Sample Population—Milk samples collected from 10 lactating Beagles.

Procedure—Milk samples were collected on days 1, 3, 7, 14, 21, 28, 35, and 42 after parturition and analyzed to determine concentrations of nitrogen, nonprotein nitrogen, casein, whey proteins, amino acids, lipids, lactose, citrate, minerals, and trace elements. Optimum conditions for separating casein from whey proteins and distribution of milk proteins throughout lactation were assessed by use of polyacrylamide gel electrophoresis.

Tasks.
1) In the Beagle milk text, why was polyacrylamide gel electrophoresis used?
2) How would you translate this sentence from the Beagle milk text into Spanish: "Optimum conditions for separating casein from whey proteins and distribution of milk proteins throughout lactation were assessed by use of polyacrylamide gel electrophoresis."

Data shown.
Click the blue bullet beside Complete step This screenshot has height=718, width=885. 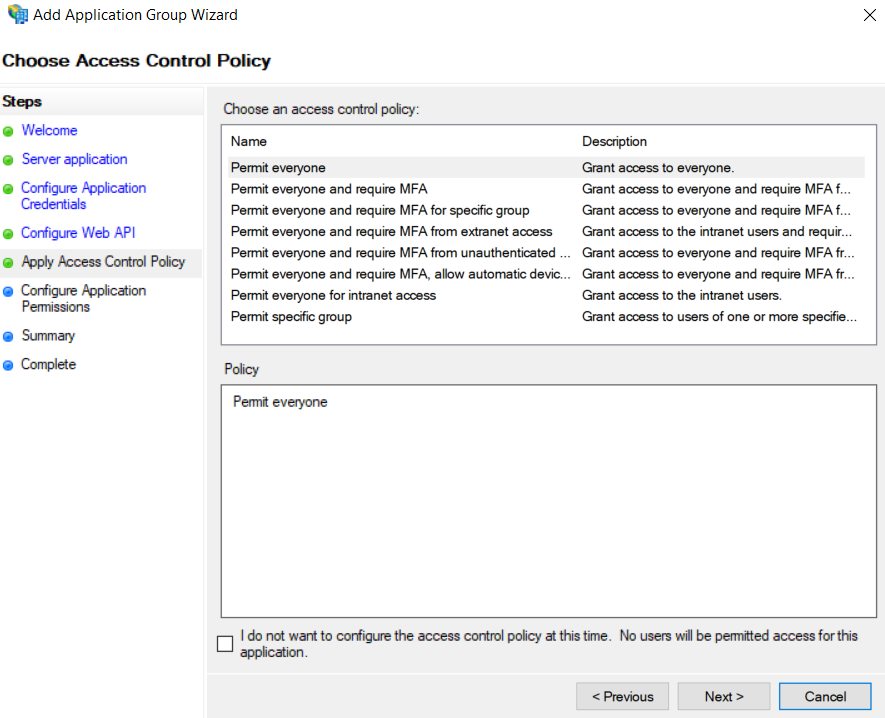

Exercise responses.
1) It was used to assess the optimum conditions for separating casein from whey proteins. It was also used to assess how milk proteins were distributed throughout lactation.

2) Las condiciones óptimas para separar la caseína de las proteínas del suero y la distribución de las proteínas de la leche a lo largo de la lactancia se evaluaron mediante electroforesis en gel de poliacrilamida.